A wheelchair-user, she currently works as a project co-ordinator for the charity Muscular Dystrophy UK.
She said that she had gone to GAA matches when she was younger, attends games of the Belfast Giants ice hockey team, and has a particular passion for snooker.
However, she said that herself and others are routinely let down by the quality of disabled provision at venues.
“Some really bad experiences put me off trying to go to some events altogether,” she said.
“These days I mostly watch live games on television.”
Asked which venues she has problems with, she said: “All of them.”
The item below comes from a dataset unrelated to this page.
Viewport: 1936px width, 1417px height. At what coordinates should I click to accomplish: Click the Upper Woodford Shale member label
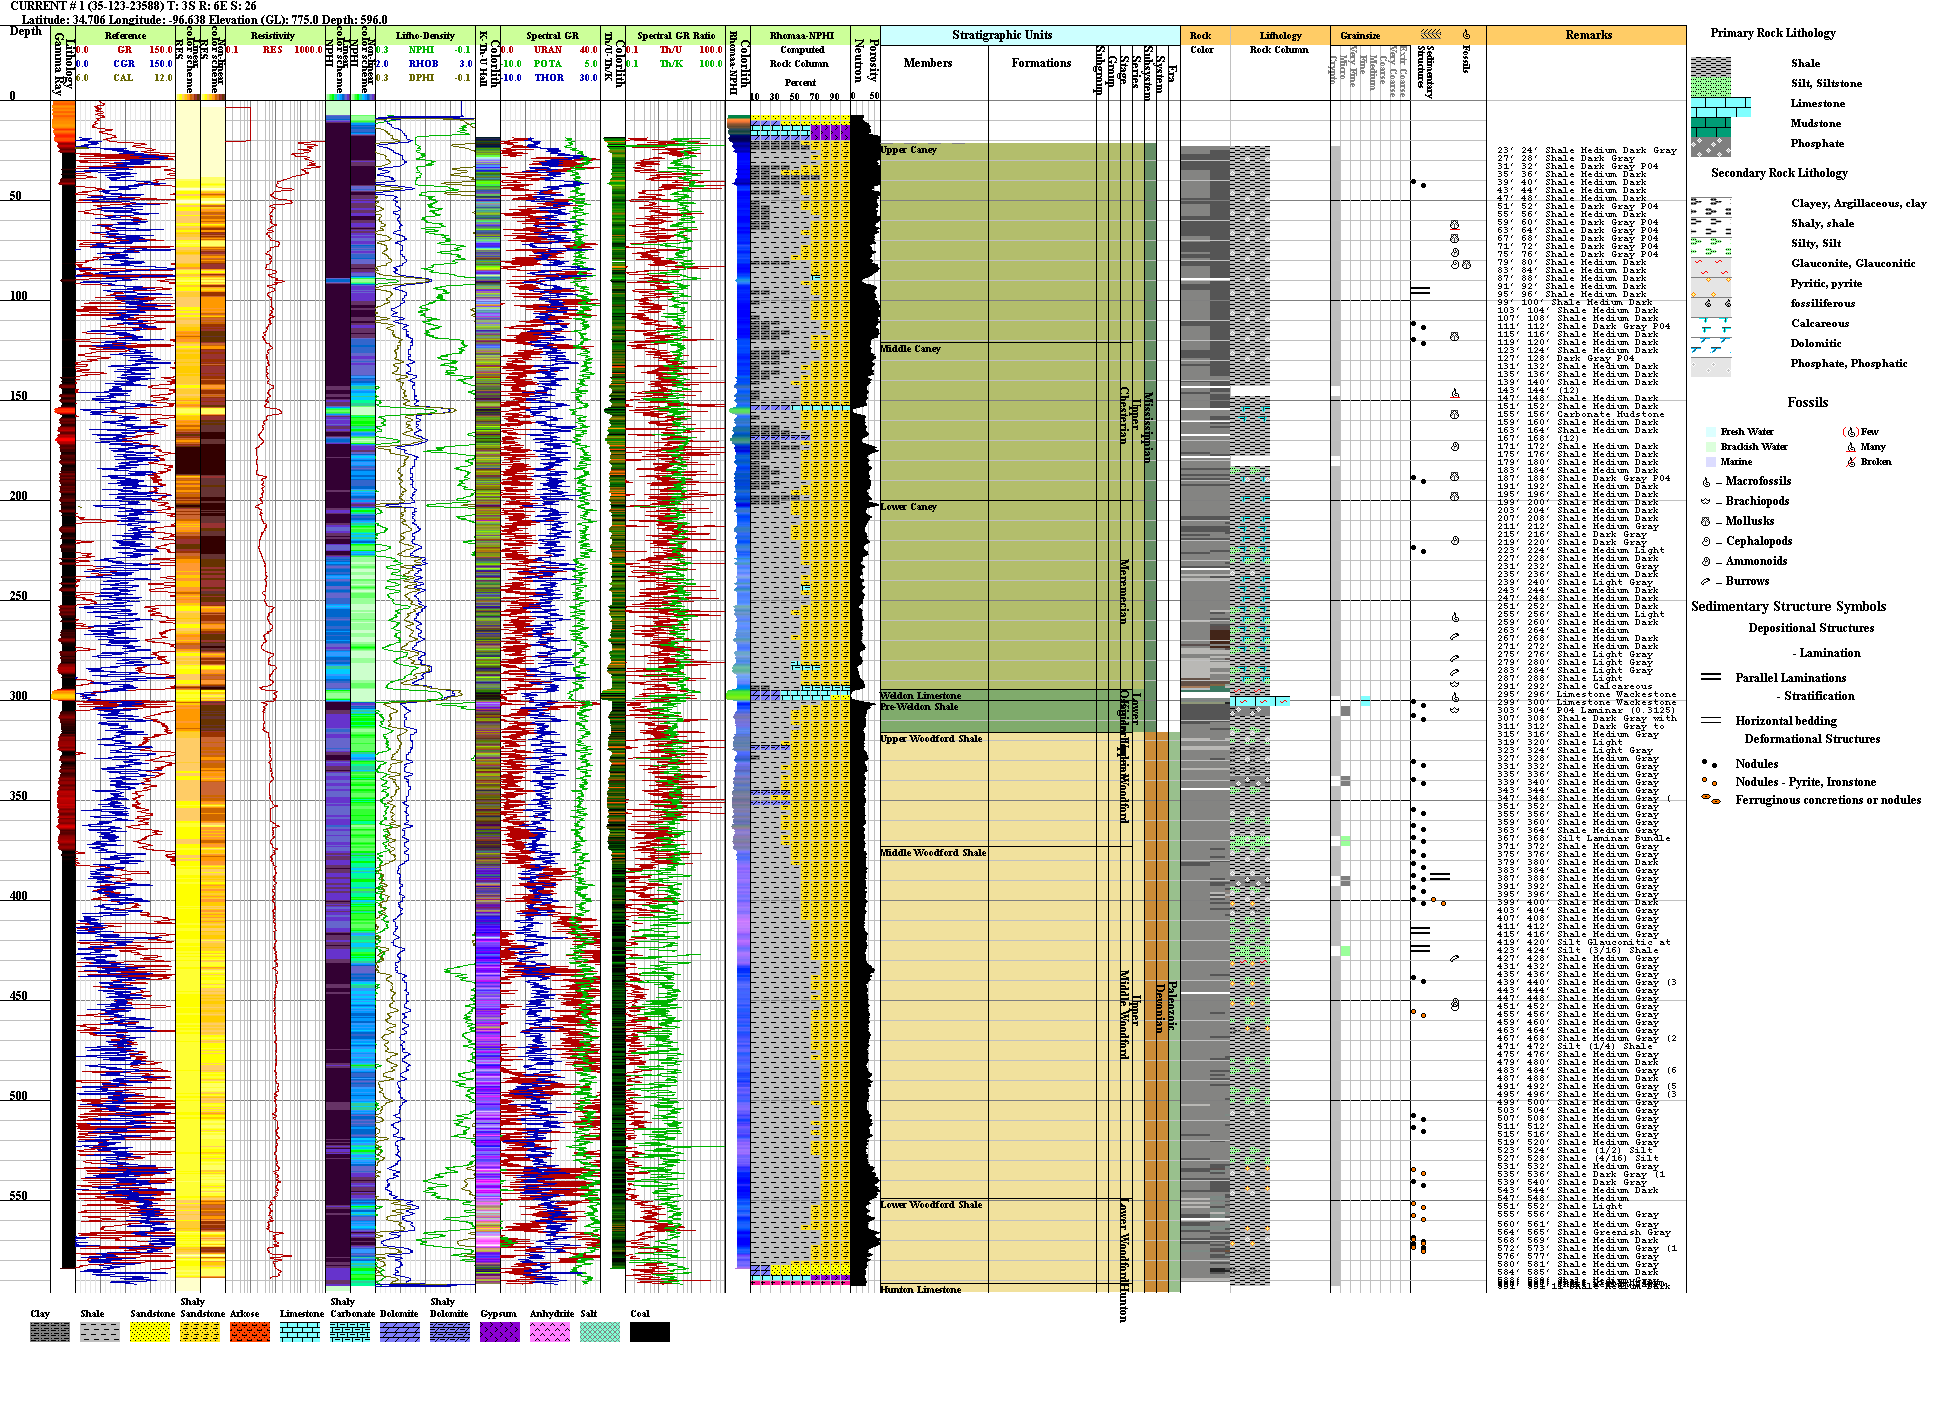(931, 739)
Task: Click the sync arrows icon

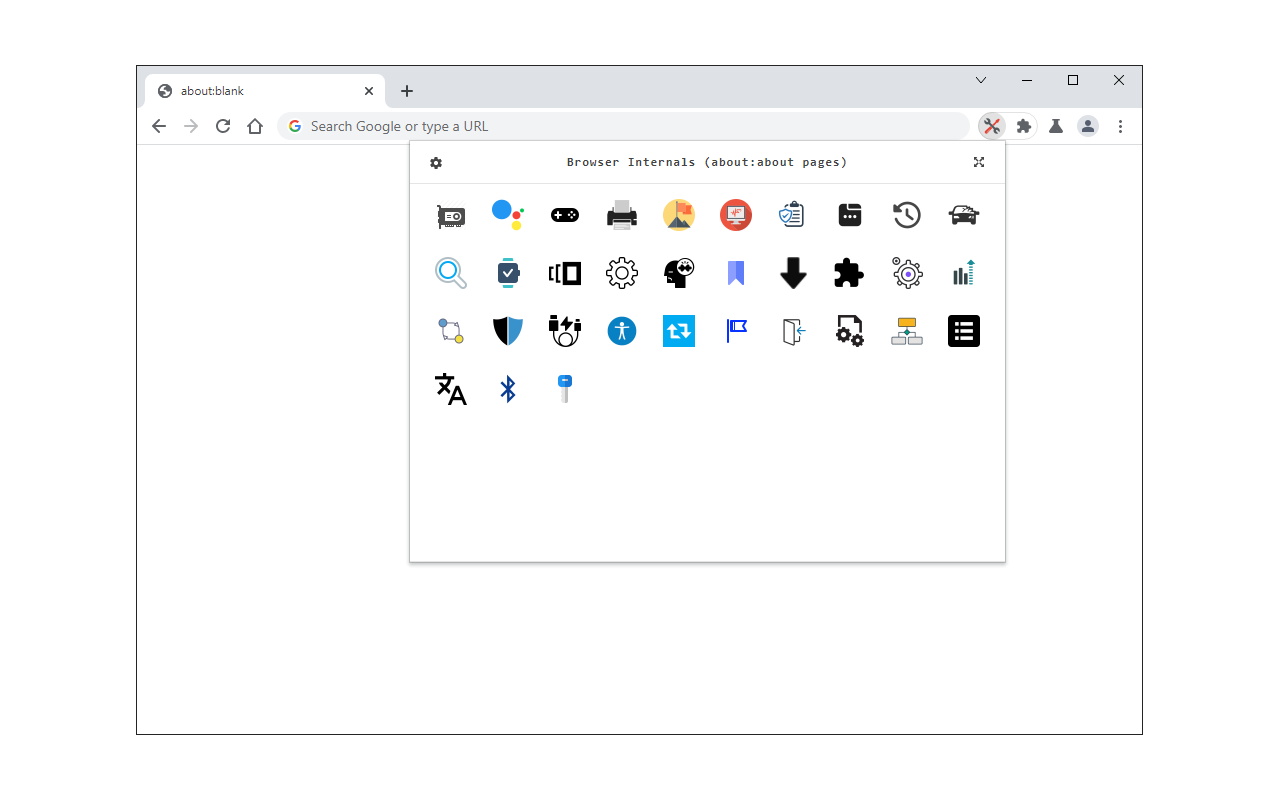Action: pyautogui.click(x=678, y=330)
However, she added that out of the whole raft of stadiums and arenas in the Province, Belfast’s SSE Arena (formerly the Odyssey) had the “highest level” of provision she can think of.
She said: “It’s kind of dehumanising that you can’t, in this day and age, you can’t enjoy a football match without worrying about access arrangements.”
She said after the 2012 London Olympic Games, “we were promised this great new era – and I don’t think we’ve seen that”.
“The money is just not there to put forward the things we need. Simple things – making sure that there’s enough space in the wheelchair areas that one wheelchair can pass another.”
Sometimes wheelchair users are separated from the main body of the crowd of spectators, or are only able to sit amongst rival fans.
When it comes to the paralympians of Rio, she said: “It’s really sad. If any of them were to play a game in Northern Ireland, I probably wouldn’t be able to watch them.
“At the end of the day, everybody – or most people – at some point are going to have some kind of temporary or permanent disability.
“They’ll break their leg or something. It [improving access] doesn’t just benefit me. It benefits all of us.”